Beispiel: Der Ehemann bringt zwei Söhne und die Ehefrau zwei Töchter mit in die Ehe. Sie erwerben gemeinsam hälftig ein Reihenhaus zu 300.000,00 €. Dieses stellt ihr ganzes gemeinsames Vermögen dar. Beide verunglücken auf der Autobahn. Der Ehemann stirbt noch an der Unfallstelle. Die Eheleute leben im gesetzlichen Güterstand. Den Anteil des Ehemanns erbt zu 1/2 die Ehefrau, die andere Hälfte teilen sich die Söhne. Jeder erbt 1/4 Anteil (Wert: 37.500,00 €). Stirbt die Ehefrau drei Tage später im Krankenhaus, erben ihre Kinder ihr Vermögen zu je 1/2. Dies ergibt jeweils einen Wert vom Grundstücksanteil der Mutter von 75.000,00 € und die Hälfte des vom Ehemann geerbten Hausanteils von 37.500,00 € , also insgesamt 112.500,00 €. Dieses ungerechte Ergebnis können die Eheleute jedoch durch ein cleveres gemeinschaftliches Testament verhindern.
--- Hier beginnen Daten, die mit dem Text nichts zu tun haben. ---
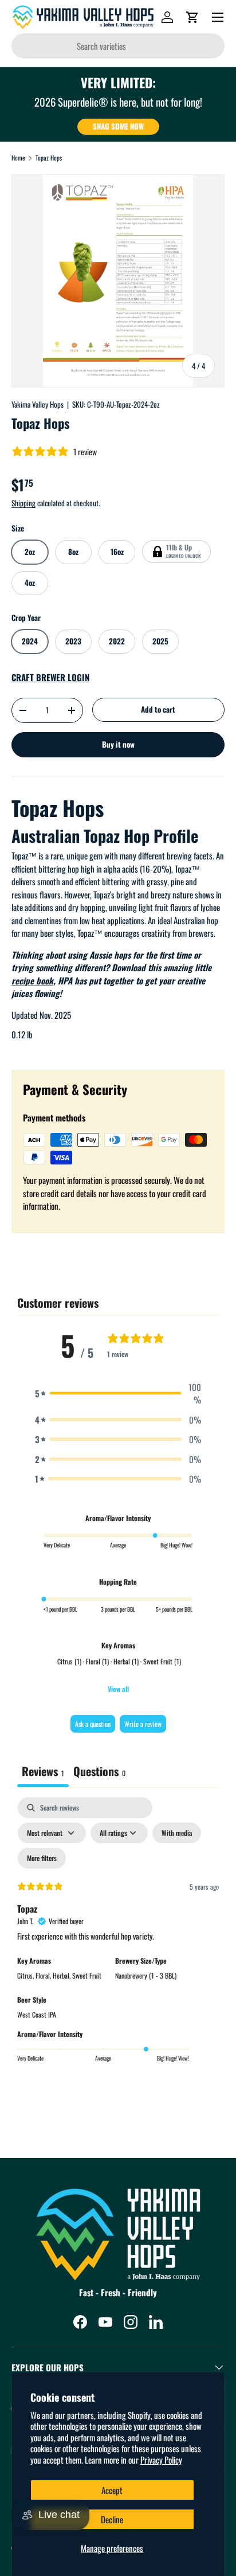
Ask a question (93, 1724)
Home (18, 158)
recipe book (32, 980)
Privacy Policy (161, 2459)
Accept (112, 2490)
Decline (112, 2519)
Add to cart (158, 709)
Da jeder Fall verschieden ist, sollte fachliche Beratung eingeholt und umgehend ein entsprechendes Testament errichtet werden.
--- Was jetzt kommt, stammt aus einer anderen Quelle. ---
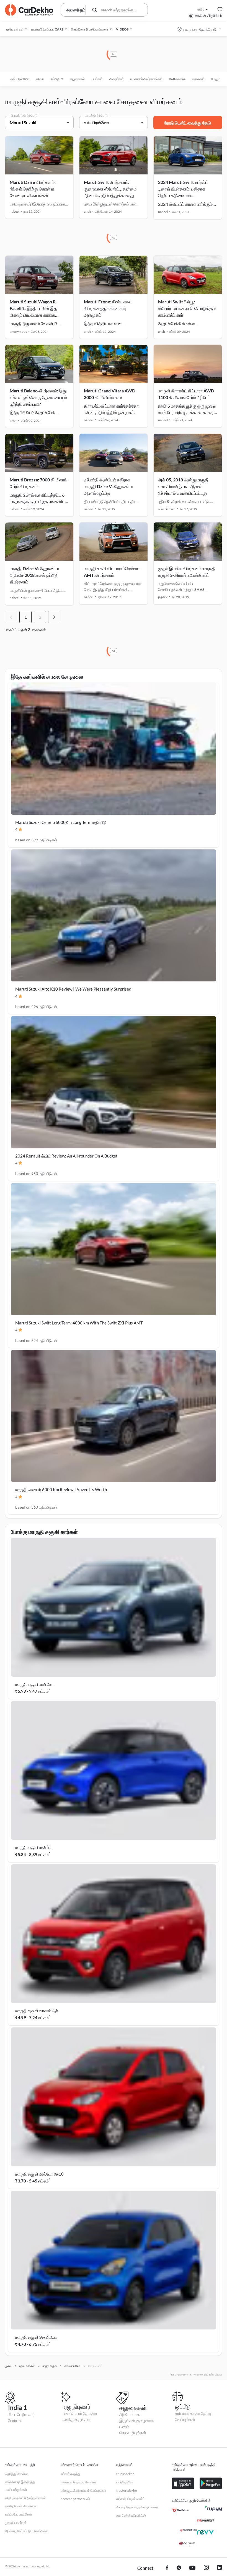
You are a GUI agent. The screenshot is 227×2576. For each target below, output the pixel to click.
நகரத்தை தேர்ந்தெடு (199, 29)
2. Fehlgeschlagene Pflichtteilsstrafklauseln in privatschriftlichen Testamenten. Nicht selten entschließen sich die Eheleute, ein gemeinschaftliches privatschriftliches Testament zu errichten. Da ihnen die gesetzliche Regel nicht bewusst ist, übernehmen sie die sogenannten Pflichtteilsstrafklauseln, die sich häufig in sogenannten Berliner Testamenten finden. Es wird festgelegt, dass die Abkömmlinge, die beim Tode des Erstversterbenden ihren Pflichtteil verlangen, auch beim Tode des Längstlebenden nur ihren Pflichtteil erlangen. Die Klausel geht ins Leere, wenn der Stiefelternteil der Längstlebende ist, denn hinter ihm gibt es kein gesetzliches Erbrecht und somit auch keinen Pflichtteil. Nach der Rechtsprechung sollen in diesem Falle die Kinder des erstverstorbenen Elternteils nicht leer ausgehen. Eine solche Klausel ist als Geldvermächtnis in Höhe des fiktiven Pflichtteils auszulegen (OLG Celle, AZ: 6 W 142/09).